List of tasks:
a: In the article on the U.S. Olympic basketball trials, how many players came to Albuquerque for the tournament?
b: Reproduce the passage from the article on the U.S. Olympic basketball trials, starting at "However, the NCAA" and ending at "to this reasoning.".

Page excerpt:
The Olympic Trials were chiefly distinguished by the absence of 20 of our best college players

The intrusive priorities of school work, pro contracts, tired bones and a threatened boycott having taken their toll, the U.S. Olympic basketball trials finally reached the showdown stage last week with barely enough candidates for a fast break in a broom closet.

True enough, the Olympic Committee had coaxed and cajoled sufficient players into coming to Albuquerque for the tournament—88 warm bodies spread among eight teams (four from the NCAA, one from the AAU, one from the Armed Forces, one from the NAIA and one from the junior colleges) showed up for the three days and nights of play. But most of the interest centered around those who didn't appear.

The Big E had taken money (to sign a contract with the San Diego Rockets), Big Lew had taken a stand (he admits his decision included implicit approval of the boycott) and many others had just taken a powder of undetermined origin. In addition to Houston's Hayes and UCLA's Alcindor, among the missing were Louisville's Westley Unseld, who said he was tired, Dayton's Don May, who said he was exhausted, and North Carolina's Larry Miller, who said he was injured. Some, by sheer silence coupled with their absence, seemed to be saying best wishes, Olympics, but drop dead.

"We sat down the other day and figured it out," said Pete Newell, coach of the 1960 Olympic team and a member of the selection committee. "We've lost 20 to 25 of the country's top college players, including the six best centers."

Since a great majority of the absentees were seniors interested in a professional basketball career, it was thought that fine old standard, money, was rearing its ugly head again. Harsh as the judgment may seem, some players obviously were passing up the old red, white and blue for some long green. Olympic Coach Henry Iba went so far as to call the dropouts "bad citizens."

However, the NCAA powers-that-be were not escaping criticism either. Some college coaches, renewing an old argument, suggested that the trials were ill-timed and should be held in late summer when the players would be fresher, more enthusiastic and would not have to miss classes. But Newell, for one, was not sympathetic to this reasoning.

"How can we have trials in the summer when nobody's in shape?" he said. "The players would come in, after that long layoff, and get blisters, sore muscles and everything else. We couldn't judge them. I should think that schools would want to contribute to a national effort like this by making arrangements to help boys with their studies.

Data shown:
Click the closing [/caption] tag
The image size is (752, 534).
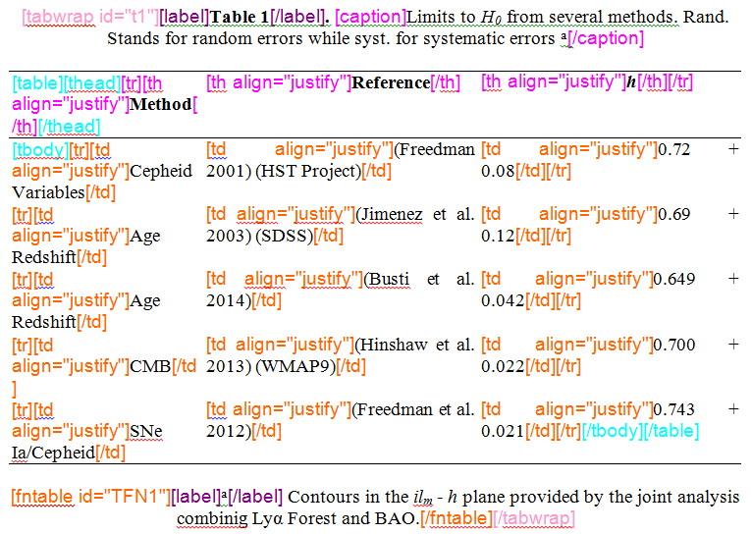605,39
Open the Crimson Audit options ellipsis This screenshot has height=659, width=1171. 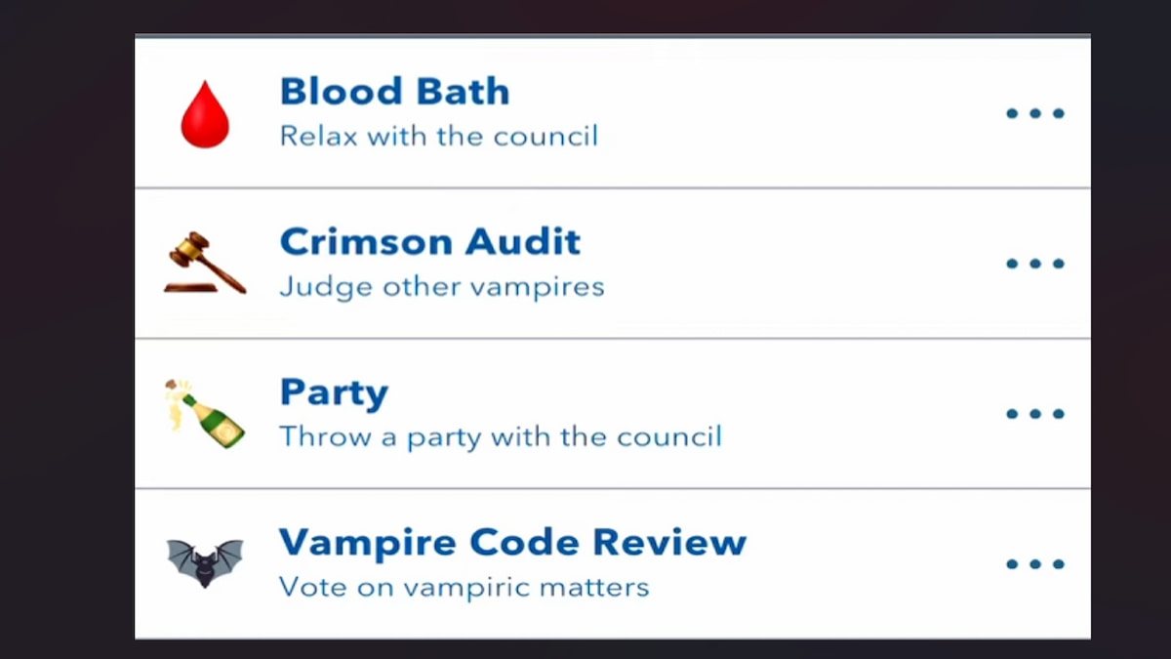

Problem solutions:
a: 88 players came, spread among eight teams.

b:
However, the NCAA powers-that-be were not escaping criticism either. Some college coaches, renewing an old argument, suggested that the trials were ill-timed and should be held in late summer when the players would be fresher, more enthusiastic and would not have to miss classes. But Newell, for one, was not sympathetic to this reasoning.